[DATA PROVIDED Boundary: Start]

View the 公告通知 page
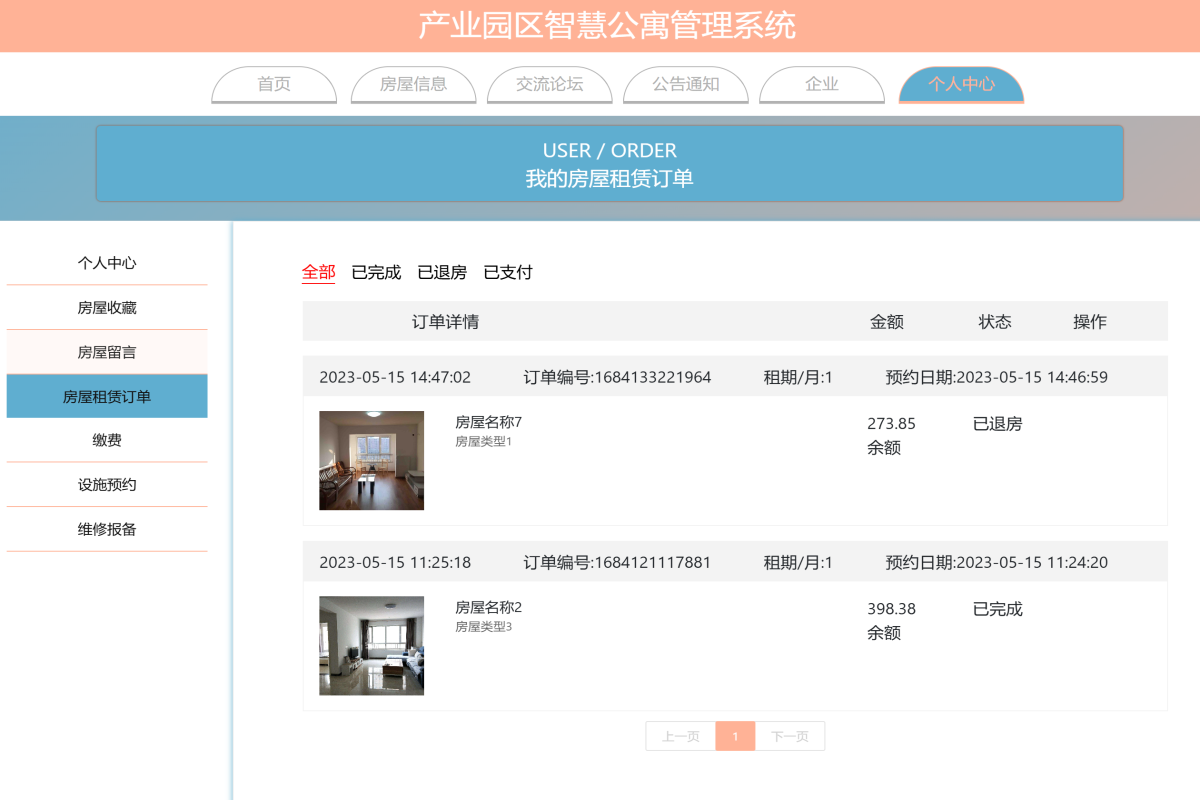This screenshot has width=1200, height=800. 685,85
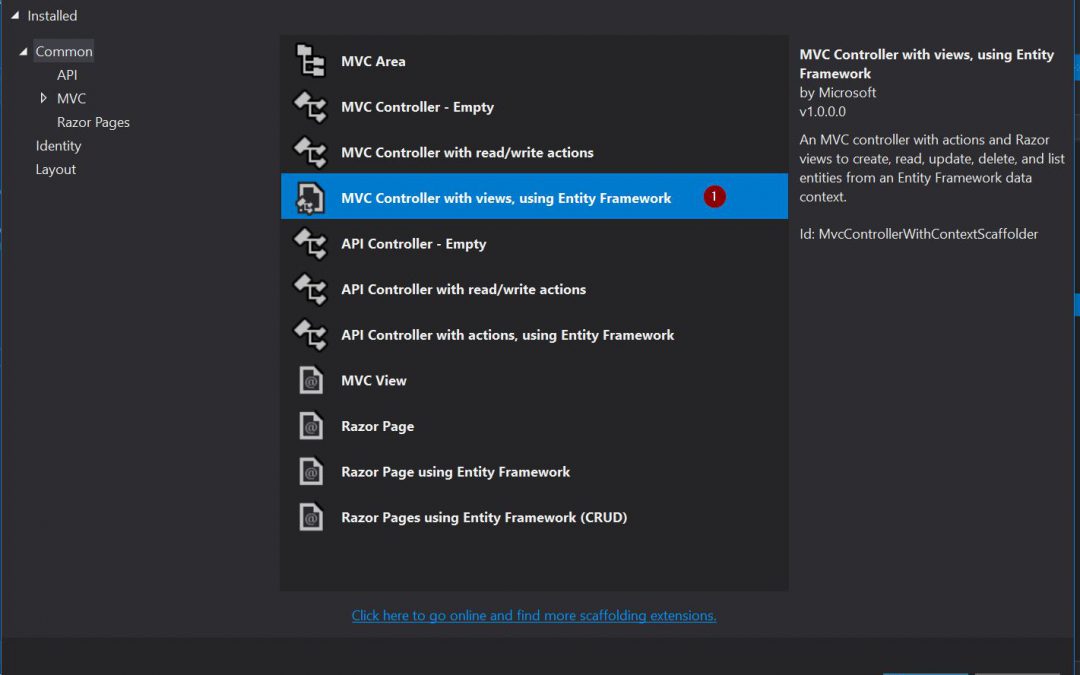Open the Identity category

pos(58,146)
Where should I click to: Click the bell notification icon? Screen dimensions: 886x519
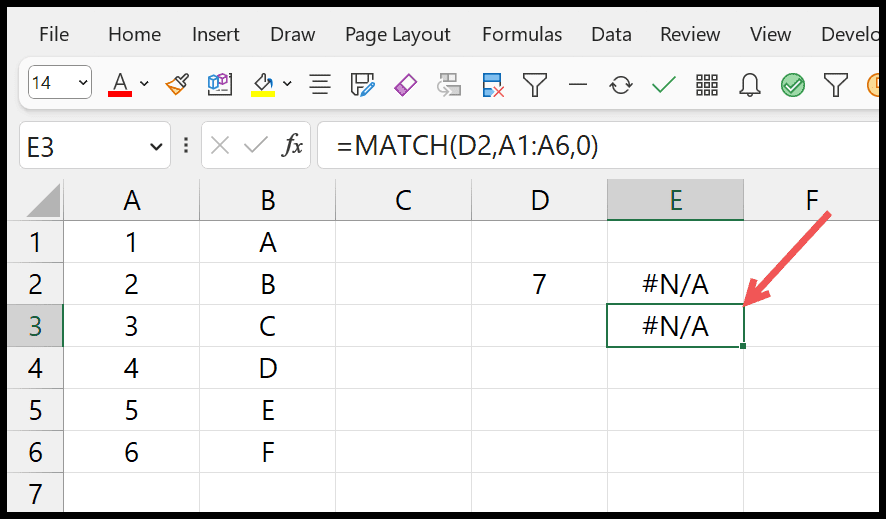pos(750,85)
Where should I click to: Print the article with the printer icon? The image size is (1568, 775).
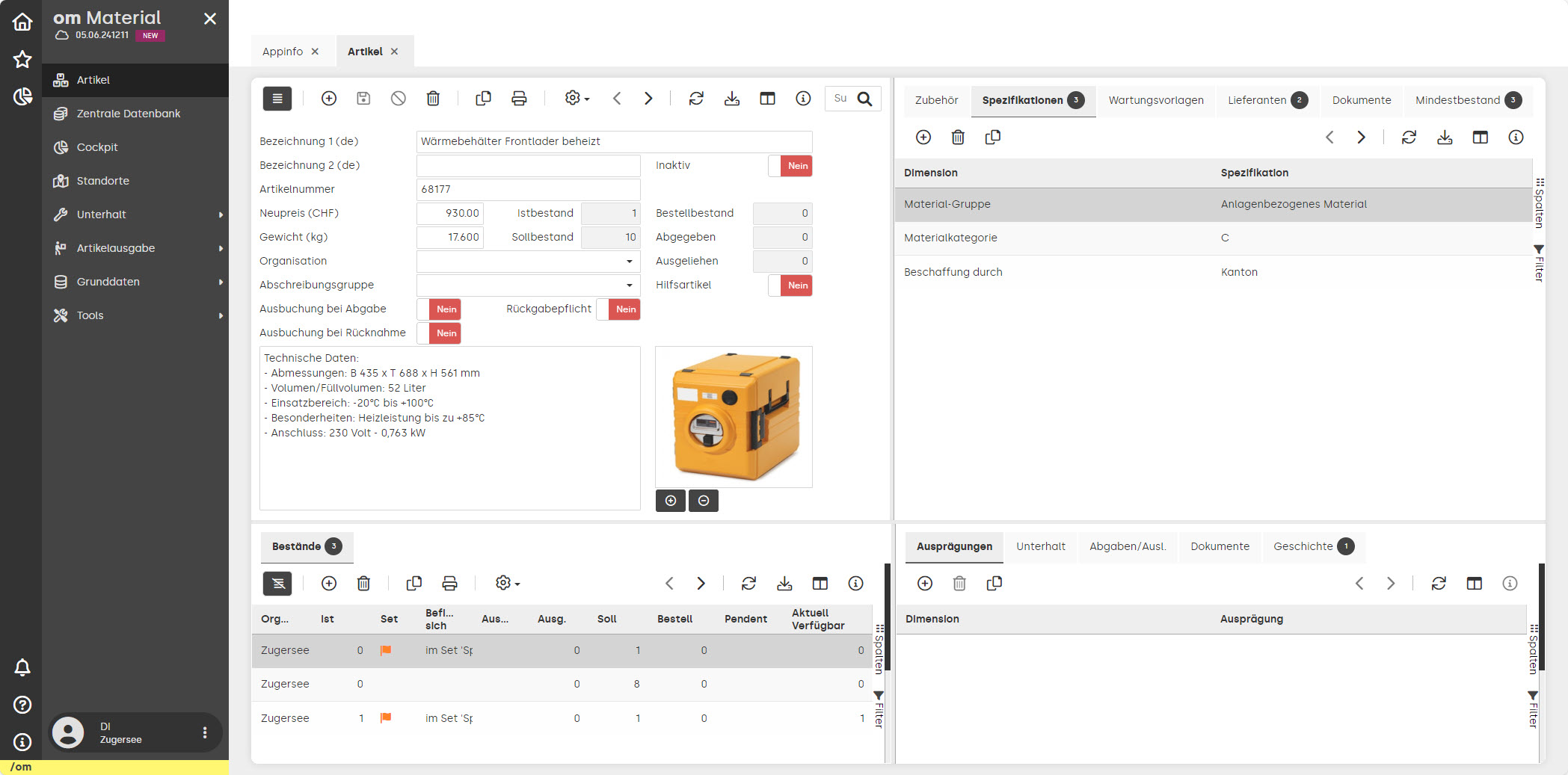[x=519, y=99]
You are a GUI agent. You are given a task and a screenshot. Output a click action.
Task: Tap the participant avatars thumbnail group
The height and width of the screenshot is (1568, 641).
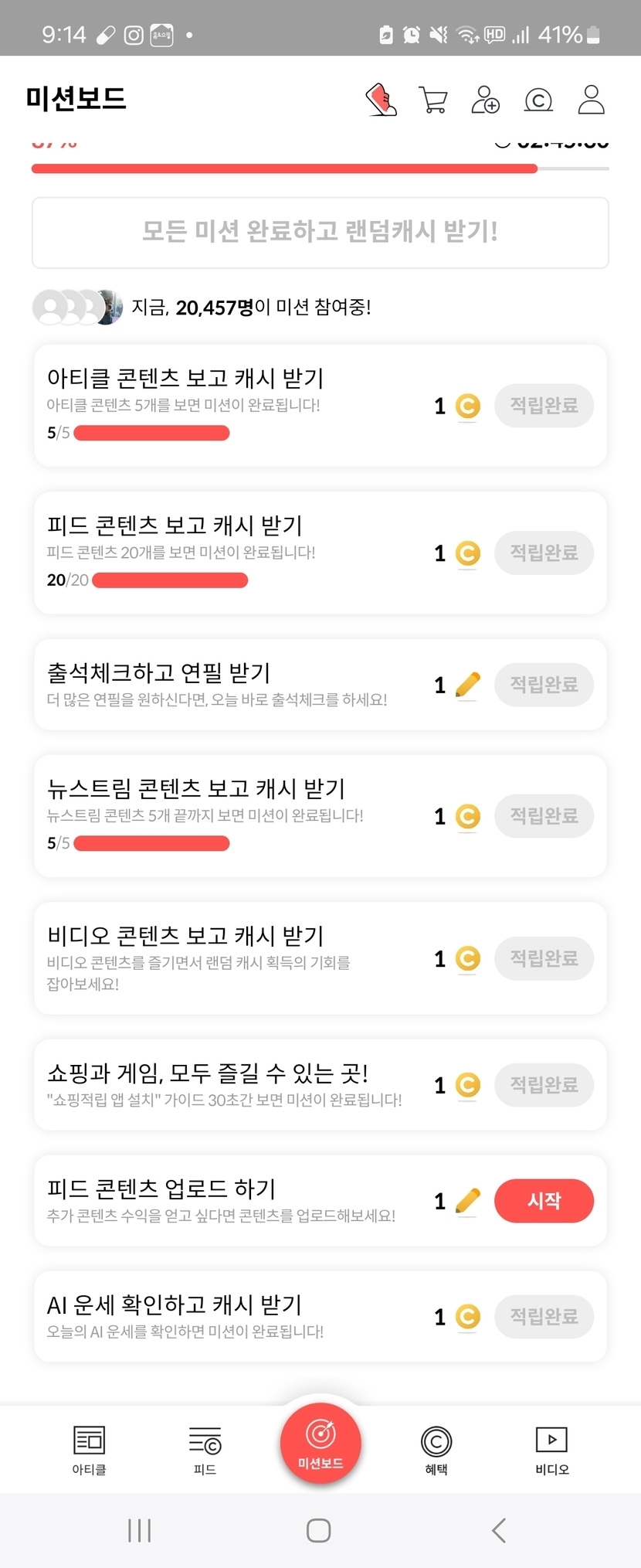(x=77, y=307)
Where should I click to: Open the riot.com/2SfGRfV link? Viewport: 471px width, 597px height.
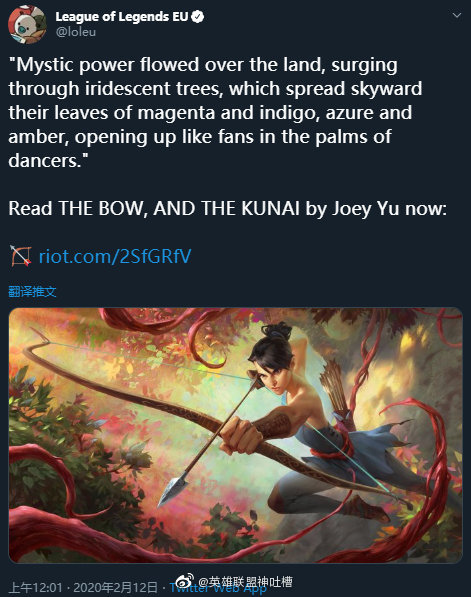pyautogui.click(x=115, y=256)
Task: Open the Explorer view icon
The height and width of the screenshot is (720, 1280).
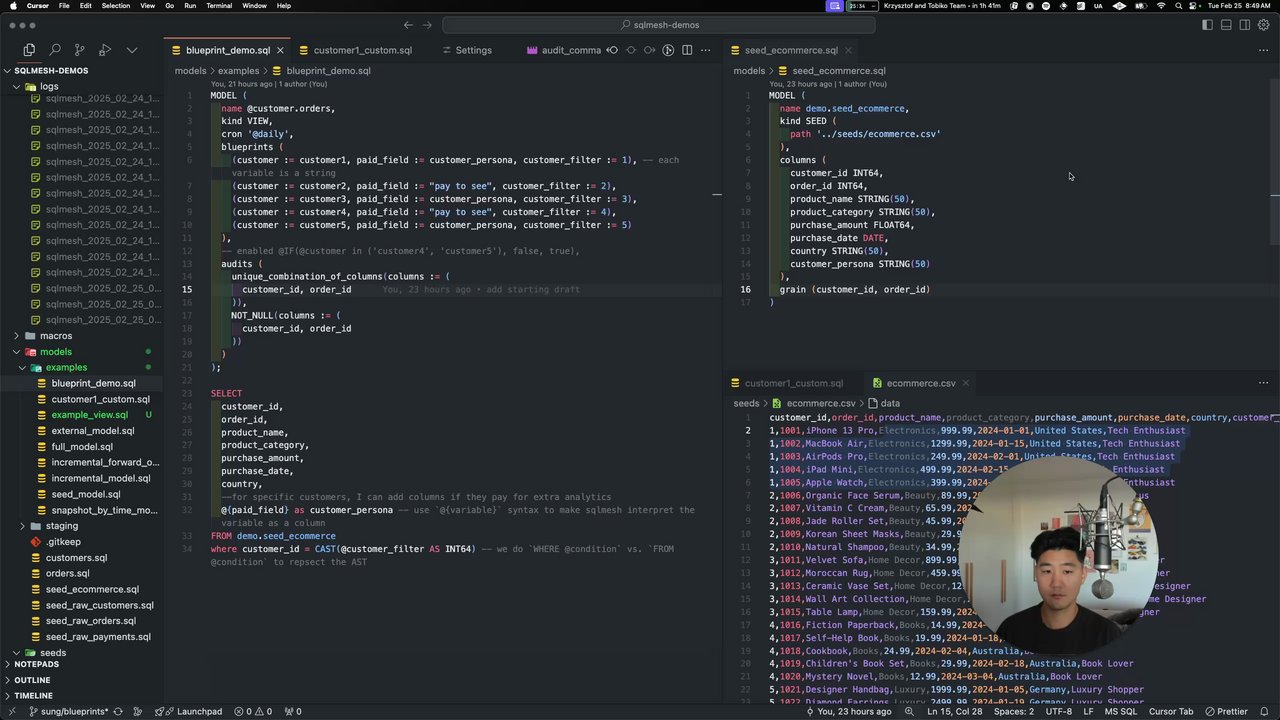Action: click(29, 49)
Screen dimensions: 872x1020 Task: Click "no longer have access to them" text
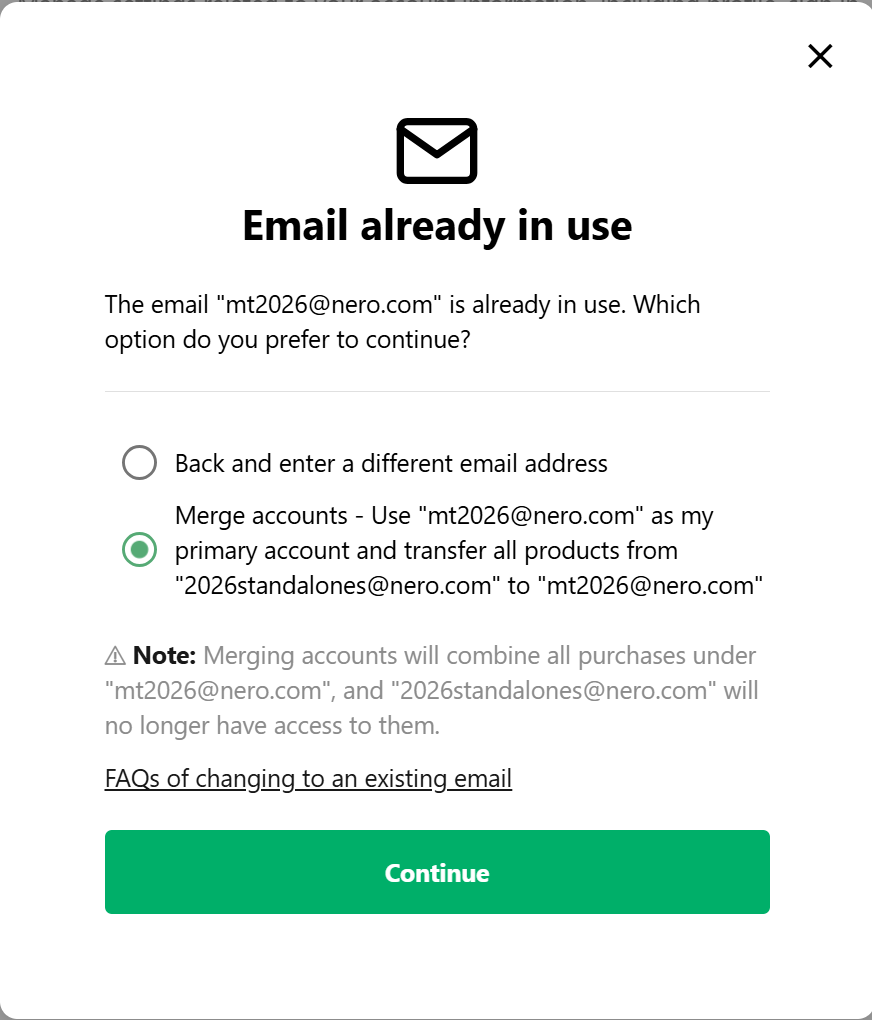272,726
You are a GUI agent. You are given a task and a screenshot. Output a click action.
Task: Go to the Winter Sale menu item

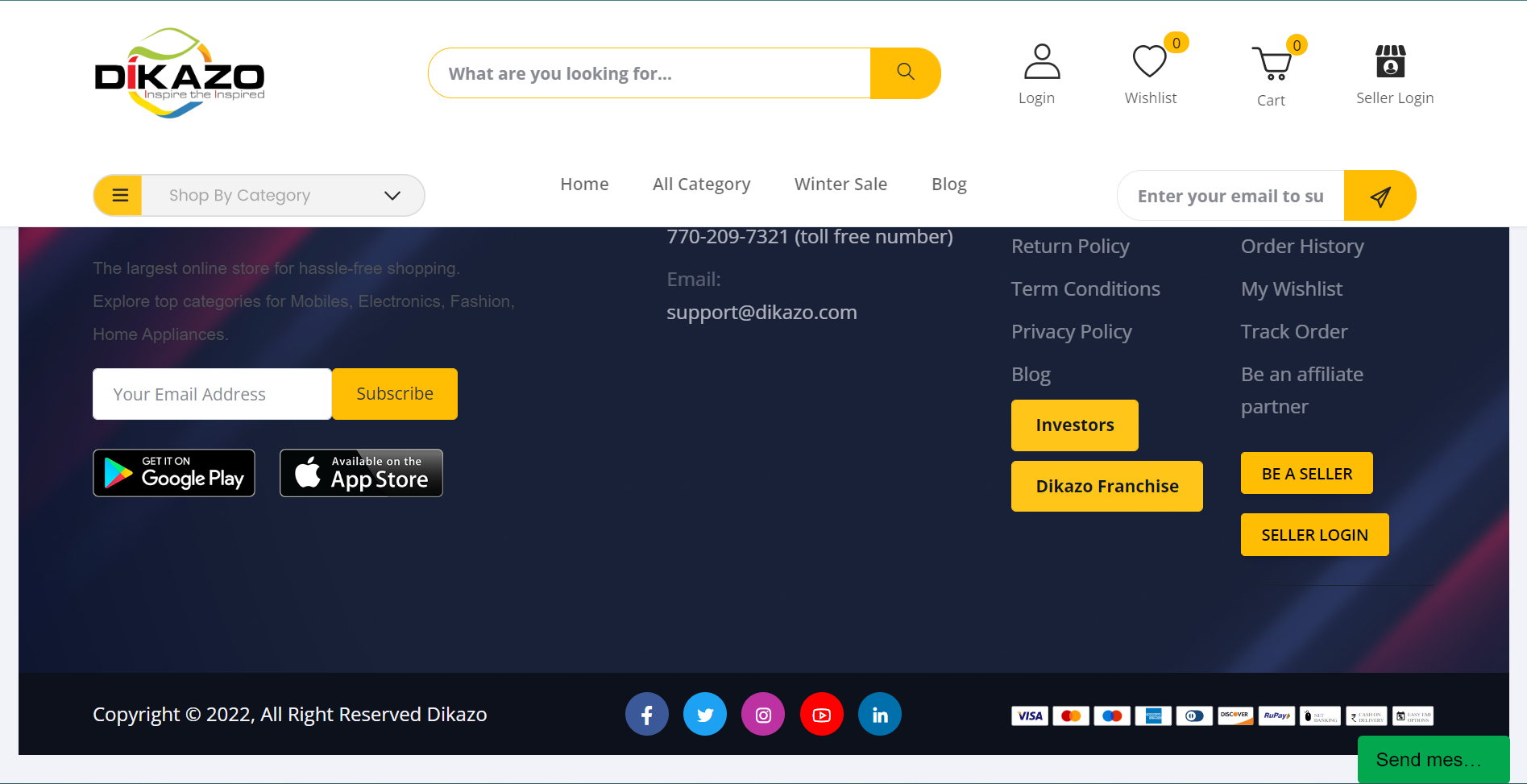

[DATA PROVIDED Boundary: End]

# TO DO
Copy every record exactly, dropping the images.

# REPLY
View the 公告通知 page
This screenshot has width=1200, height=800. 685,85
Open the Identity category

pos(58,146)
Where should I click to: Click the bell notification icon? Screen dimensions: 886x519
pos(750,85)
Where should I click to: Print the article with the printer icon? The image size is (1568, 775).
[x=519, y=99]
You are a GUI agent. You are given a task and a screenshot. Output a click action.
Task: Tap the participant avatars thumbnail group
The height and width of the screenshot is (1568, 641).
(x=77, y=307)
Where should I click to: Open the riot.com/2SfGRfV link? Viewport: 471px width, 597px height.
pyautogui.click(x=115, y=256)
Task: Open the Explorer view icon
The height and width of the screenshot is (720, 1280).
Action: click(29, 49)
Screen dimensions: 872x1020 Task: Click "no longer have access to them" text
272,726
You are a GUI agent. You are given a task and a screenshot. Output a click action.
Task: Go to the Winter Sale menu item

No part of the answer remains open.